▶ **Task material**
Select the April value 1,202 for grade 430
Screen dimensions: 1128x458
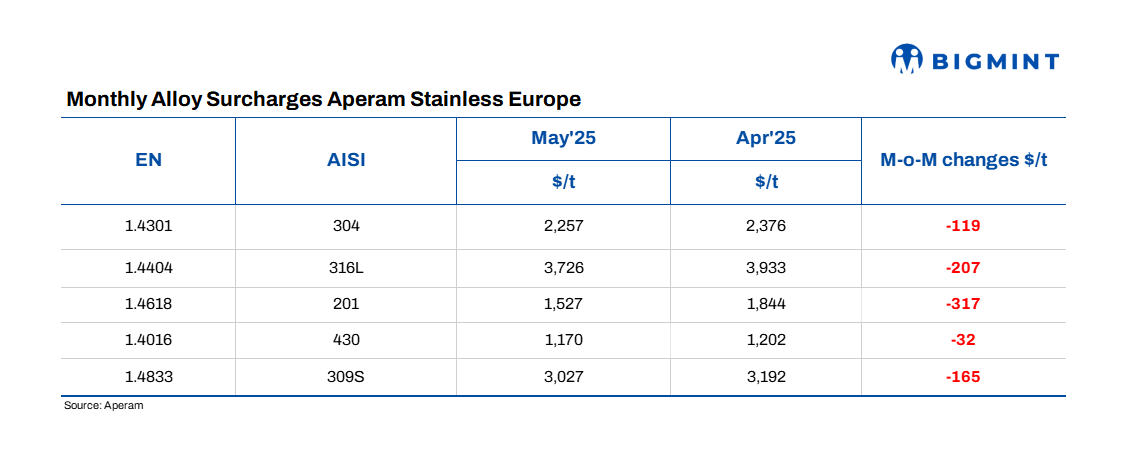coord(766,340)
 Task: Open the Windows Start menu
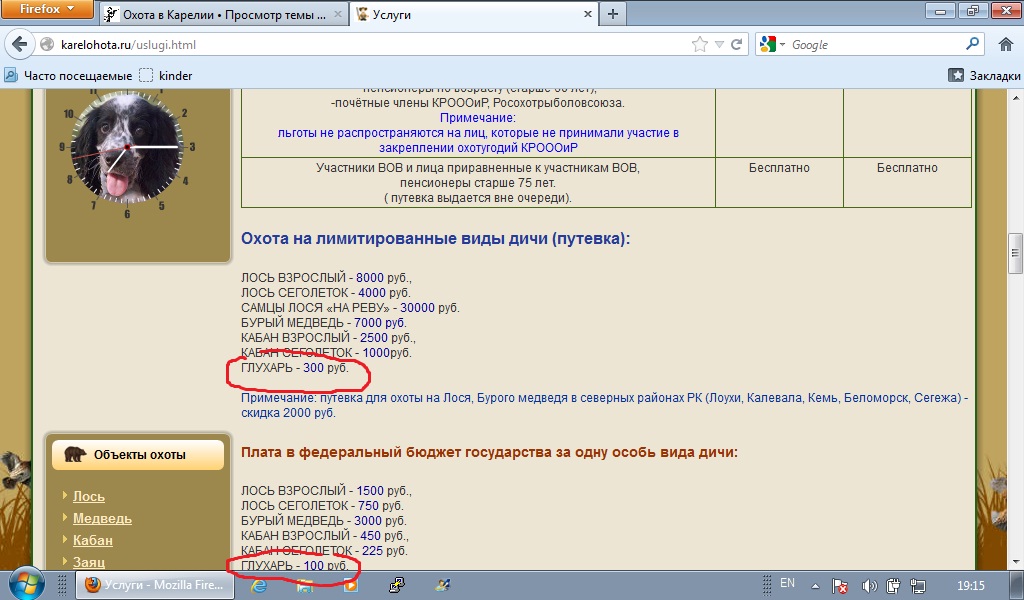[x=23, y=584]

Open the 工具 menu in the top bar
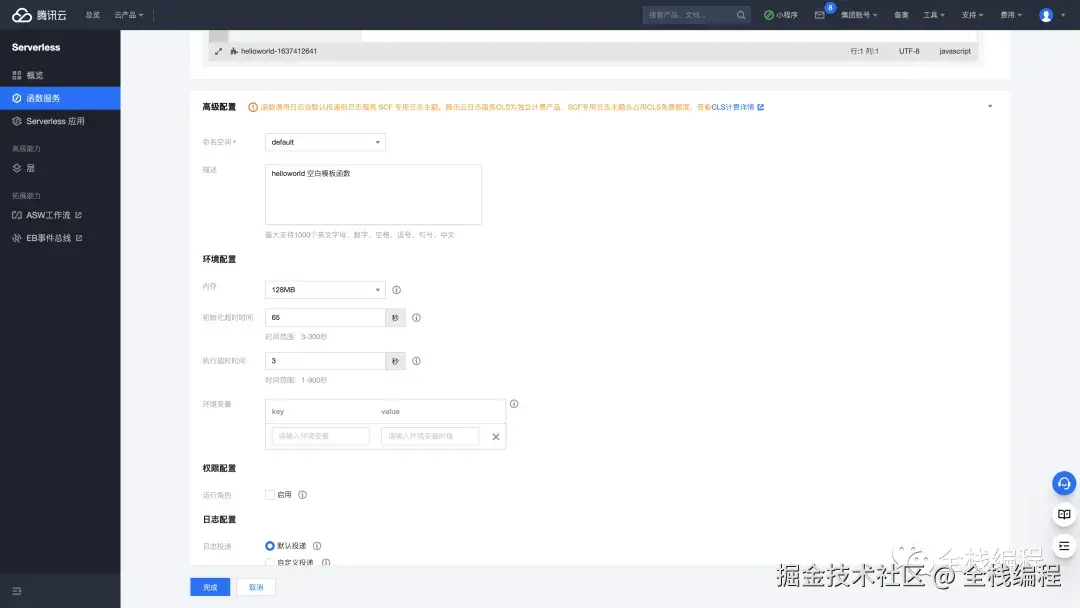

▶ **Work required**
Quote each of the entries above word for word, omitting the pictures.

▶ **Response**
Select the April value 1,202 for grade 430
Screen dimensions: 1128x458
coord(766,340)
 Task: Open the Windows Start menu
[x=23, y=584]

Open the 工具 menu in the top bar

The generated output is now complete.